這邊紀以川就把門關了,梁顏正在把粥倒入碗裏,卻還不忘回頭說“明浩還沒上來呢。”
“他不上來了,學校有事情”
“那他怎麼沒和我說呢,真是”
梁顏的頭發全部紮了起來,淺色的衣服穿著他大大的拖鞋,在廚房隔著玻璃看過去,紀以川竟然沒來由的覺得溫馨。

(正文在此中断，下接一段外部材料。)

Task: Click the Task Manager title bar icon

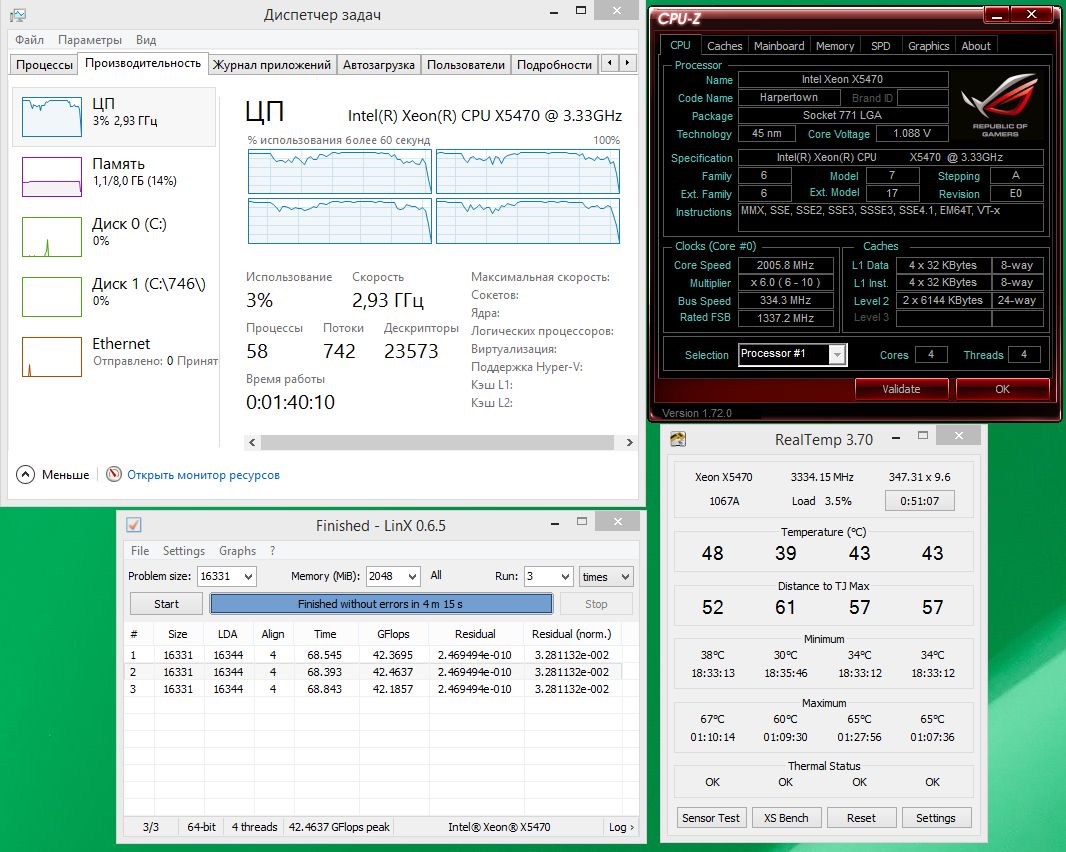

終於走出來,把粥端到他麵前,“別和大老爺們一樣啊,快點喝,別浪費我的一片好心”說完梁顏也覺得奇怪,其實從認出彼此到現在,接觸也不是很多,為何對他竟然這樣熟悉?好像分開的這麼多年都不存在一樣,好像一直一直都是以川哥哥和小顏,大家都沒有過經曆,沒有過難受一樣。
紀以川也不說話,隻是坐下,慢慢的喝著。
看得出他的胃口並不好,“你怎麼不問我什麼病?”
“你肯說,自然會說,不過明浩說你以前受過傷?”
“嗯,所以有時候會坐輪椅上,嗬嗬。”
“你還笑得出來,是傷到脊椎?”
紀以川又是隻笑不回答,大手一伸,竟然覆到了梁顏的頭上,
“有沒有人告訴你,你這種懵懂的樣子好美?”
梁顏隻是低下頭望著還剩下大半碗的粥,不知道如何接口。
“幫我輪椅推過來吧,才出院,身體比較虛弱。”紀以川又發話了。
梁顏張望了下,在書房的角落看到了輪椅,隻是手接觸到的那一刻,心中有些不好的預感,她說不清楚是什麼,卻覺得很難受。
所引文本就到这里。